KASHKA with PROGRAM, BRENDAN PHILIP, JESSICA STUART FEW, GROUNDERS and THE THING IS as part of SOUNDCLASH at Harbourfront Redpath Sugar Stage (235 Queens Quay West), Saturday (July 13), 1:30 to 10:30 pm. Free. See listing.
The period after your long-time band's demise can be one of the most difficult for a musician. But Kat Burns isn't one to sit still.
When Forest City Lovers ended in 2012 after six years of making gorgeous orchestral folk-pop records and touring steadily, the frontwoman immediately refocused on her solo project, KASHKA, a more electronic affair.
Before long she'd teamed up with local producer James Bunton to collaborate on an alluring debut full-length, Vichada, which came out last summer. A follow-up is due in November, with Leon Taheny in the producer's chair.

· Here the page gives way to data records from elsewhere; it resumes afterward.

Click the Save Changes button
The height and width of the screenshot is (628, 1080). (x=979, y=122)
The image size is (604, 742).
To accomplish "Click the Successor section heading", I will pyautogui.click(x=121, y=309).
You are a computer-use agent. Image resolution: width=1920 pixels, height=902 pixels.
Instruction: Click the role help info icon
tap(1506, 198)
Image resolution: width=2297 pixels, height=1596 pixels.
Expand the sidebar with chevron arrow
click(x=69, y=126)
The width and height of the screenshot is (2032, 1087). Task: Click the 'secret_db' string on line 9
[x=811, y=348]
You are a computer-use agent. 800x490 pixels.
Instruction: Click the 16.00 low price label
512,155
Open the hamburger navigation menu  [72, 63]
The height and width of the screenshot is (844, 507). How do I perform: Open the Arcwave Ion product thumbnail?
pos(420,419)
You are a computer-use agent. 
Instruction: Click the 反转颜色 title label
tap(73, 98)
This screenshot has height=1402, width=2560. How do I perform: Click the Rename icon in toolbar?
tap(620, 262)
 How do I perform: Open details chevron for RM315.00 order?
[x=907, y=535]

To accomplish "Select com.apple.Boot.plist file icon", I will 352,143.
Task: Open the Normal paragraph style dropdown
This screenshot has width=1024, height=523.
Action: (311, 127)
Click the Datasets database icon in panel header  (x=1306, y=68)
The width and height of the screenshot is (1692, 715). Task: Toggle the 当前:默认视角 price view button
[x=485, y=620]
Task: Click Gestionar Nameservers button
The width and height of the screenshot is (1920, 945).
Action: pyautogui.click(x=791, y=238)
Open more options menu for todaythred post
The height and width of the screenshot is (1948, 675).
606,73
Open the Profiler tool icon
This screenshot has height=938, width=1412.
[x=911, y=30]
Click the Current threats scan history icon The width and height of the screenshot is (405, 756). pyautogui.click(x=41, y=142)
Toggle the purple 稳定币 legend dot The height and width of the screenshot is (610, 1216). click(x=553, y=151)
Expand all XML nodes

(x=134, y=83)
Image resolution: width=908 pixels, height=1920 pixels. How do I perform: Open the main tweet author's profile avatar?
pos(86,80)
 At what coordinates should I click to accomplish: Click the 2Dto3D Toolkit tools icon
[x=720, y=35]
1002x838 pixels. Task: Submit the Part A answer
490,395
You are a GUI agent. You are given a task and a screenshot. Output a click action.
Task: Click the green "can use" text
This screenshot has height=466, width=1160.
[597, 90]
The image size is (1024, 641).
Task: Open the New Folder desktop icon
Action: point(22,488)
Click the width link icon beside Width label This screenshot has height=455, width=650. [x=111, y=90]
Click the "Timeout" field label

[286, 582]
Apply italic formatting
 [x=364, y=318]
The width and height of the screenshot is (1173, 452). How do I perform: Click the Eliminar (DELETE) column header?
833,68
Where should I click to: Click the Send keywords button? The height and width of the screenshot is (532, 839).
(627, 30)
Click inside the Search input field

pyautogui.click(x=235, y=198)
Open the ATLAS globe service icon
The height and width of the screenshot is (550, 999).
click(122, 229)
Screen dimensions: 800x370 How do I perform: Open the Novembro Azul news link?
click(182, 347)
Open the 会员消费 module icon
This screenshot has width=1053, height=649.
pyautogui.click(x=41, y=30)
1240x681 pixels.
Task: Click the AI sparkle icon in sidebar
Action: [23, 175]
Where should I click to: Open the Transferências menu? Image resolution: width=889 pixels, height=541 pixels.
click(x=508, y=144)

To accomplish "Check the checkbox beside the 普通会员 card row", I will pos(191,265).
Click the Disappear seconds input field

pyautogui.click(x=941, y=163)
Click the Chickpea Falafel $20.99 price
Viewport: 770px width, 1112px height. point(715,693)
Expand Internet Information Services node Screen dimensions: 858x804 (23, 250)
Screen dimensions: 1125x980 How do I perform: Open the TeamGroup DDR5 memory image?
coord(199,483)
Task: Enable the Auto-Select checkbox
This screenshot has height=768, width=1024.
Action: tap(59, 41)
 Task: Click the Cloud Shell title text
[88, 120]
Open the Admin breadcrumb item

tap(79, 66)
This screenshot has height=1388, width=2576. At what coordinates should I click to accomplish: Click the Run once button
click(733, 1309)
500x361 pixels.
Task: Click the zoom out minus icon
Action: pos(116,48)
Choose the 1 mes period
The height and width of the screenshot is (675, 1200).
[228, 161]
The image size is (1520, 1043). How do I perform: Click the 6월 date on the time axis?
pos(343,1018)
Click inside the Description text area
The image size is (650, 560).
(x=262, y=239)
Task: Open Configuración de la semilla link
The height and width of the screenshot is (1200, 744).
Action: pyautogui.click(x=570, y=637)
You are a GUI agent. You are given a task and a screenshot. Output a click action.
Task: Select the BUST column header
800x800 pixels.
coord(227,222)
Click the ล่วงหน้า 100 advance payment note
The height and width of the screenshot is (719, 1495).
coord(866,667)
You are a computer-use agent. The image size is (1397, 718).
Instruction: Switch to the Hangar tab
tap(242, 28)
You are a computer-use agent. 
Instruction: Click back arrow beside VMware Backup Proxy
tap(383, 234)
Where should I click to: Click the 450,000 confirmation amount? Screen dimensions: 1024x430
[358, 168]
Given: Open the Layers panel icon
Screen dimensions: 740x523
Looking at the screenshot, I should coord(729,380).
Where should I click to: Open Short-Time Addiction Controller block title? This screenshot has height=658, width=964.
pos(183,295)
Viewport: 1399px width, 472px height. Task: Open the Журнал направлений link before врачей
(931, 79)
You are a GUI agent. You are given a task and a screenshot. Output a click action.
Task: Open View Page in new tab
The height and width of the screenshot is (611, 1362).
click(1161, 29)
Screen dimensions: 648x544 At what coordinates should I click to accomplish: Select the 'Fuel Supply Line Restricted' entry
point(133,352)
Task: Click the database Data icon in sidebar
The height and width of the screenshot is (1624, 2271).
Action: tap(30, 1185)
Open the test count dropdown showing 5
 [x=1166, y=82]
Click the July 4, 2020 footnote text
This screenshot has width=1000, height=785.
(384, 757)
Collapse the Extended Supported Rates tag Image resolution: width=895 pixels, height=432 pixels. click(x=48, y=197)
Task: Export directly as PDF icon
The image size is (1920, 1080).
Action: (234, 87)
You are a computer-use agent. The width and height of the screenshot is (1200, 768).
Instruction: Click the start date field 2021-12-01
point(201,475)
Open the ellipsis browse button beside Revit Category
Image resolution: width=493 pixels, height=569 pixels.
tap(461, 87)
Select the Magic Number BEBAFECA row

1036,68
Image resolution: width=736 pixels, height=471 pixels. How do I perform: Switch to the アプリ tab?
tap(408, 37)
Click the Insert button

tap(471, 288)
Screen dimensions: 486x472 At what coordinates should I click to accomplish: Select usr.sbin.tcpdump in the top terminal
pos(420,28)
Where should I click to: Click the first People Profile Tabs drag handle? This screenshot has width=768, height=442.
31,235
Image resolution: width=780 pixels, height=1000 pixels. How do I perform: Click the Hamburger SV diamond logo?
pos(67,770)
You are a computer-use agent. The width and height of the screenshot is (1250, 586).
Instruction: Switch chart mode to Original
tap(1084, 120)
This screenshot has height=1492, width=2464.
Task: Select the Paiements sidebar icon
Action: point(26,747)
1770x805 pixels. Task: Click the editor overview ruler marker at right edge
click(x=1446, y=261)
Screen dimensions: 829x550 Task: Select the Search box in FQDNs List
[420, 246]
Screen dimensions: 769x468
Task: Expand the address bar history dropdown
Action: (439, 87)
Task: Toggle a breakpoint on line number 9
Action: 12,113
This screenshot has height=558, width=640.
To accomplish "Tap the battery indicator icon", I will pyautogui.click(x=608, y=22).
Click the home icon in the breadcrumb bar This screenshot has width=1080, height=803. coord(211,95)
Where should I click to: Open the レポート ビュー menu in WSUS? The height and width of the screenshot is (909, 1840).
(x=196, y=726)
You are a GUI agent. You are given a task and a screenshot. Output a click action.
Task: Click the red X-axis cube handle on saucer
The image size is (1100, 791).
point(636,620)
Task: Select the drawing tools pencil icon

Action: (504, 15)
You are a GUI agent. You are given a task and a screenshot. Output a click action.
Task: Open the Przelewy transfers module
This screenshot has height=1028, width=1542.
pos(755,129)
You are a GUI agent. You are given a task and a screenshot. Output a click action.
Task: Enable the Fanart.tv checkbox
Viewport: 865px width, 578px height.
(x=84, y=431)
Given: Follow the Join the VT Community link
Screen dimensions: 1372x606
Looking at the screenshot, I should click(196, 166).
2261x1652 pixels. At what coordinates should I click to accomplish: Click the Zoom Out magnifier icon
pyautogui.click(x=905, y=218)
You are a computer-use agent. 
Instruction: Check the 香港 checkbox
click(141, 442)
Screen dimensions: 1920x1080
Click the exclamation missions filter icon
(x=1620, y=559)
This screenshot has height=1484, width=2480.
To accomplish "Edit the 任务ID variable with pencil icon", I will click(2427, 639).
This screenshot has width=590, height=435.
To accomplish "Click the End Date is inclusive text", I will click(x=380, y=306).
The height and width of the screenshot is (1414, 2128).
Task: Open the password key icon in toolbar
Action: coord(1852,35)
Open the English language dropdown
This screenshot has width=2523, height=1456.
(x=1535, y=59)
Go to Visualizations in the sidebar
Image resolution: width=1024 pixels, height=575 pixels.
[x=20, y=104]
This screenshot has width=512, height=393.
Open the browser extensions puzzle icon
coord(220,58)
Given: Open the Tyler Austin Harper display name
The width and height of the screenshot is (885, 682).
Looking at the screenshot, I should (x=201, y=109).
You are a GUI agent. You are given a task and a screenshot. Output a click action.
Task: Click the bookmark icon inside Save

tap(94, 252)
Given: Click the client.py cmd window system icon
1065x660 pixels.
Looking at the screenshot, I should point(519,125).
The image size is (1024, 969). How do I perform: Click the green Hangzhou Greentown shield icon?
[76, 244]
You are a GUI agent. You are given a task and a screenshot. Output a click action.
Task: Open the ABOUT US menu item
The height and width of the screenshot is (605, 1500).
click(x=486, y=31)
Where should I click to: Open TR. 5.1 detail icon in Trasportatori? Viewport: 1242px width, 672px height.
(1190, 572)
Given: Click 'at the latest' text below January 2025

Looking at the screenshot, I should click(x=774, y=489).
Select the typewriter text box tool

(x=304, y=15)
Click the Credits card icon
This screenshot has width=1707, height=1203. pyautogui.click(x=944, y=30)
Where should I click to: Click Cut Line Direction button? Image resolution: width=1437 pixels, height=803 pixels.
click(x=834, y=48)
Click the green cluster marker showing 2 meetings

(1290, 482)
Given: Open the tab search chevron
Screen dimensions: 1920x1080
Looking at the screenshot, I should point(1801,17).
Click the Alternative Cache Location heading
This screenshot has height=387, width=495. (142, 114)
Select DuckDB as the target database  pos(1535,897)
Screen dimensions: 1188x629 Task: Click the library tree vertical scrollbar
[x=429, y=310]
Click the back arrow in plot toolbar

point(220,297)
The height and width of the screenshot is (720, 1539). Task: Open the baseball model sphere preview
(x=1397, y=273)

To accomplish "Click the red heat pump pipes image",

"I took my time with the new one, and we came back a few times to overhaul it and cut out the songs that didn't fit," says Burns. "The sound is folkpoptronica, a term coined by my hometown [Whitby] newspaper: slightly edgier, with more organic instruments, but treated with electronic production."
Burns wrote many of the songs in transit, experimenting with a mobile recording set-up to capture ideas while on the road. Many are about loss, family history, love and hurt.
"Lyrically the album is pretty intense for me, but it felt like a tremendous catharsis to record. The goal was to make something that represents hard work and hopefully stirs the listener."
Getting nominated for Harbourfront's SoundClash Award has been a confidence booster. The award honours forward-thinking, cutting-edge Toronto musicians and is exposing her music to a wider audience even if she doesn't take home the $5,000 first prize.
As for Forest City Lovers, Burns, who's also a talented visual artist, admits to missing playing the songs, hanging out in the van and the familiarity of it all.
"I was scared of bringing it to a close, and frankly it's still not fully closed in my mind, but it was done out of necessity. My band members went back to school, had a baby. I just kept going.
"As a creative person, I have to challenge myself to start fresh sometimes. Often, inspiration hits in times of uncertainty, or you see things through a different lens. Those moments are important."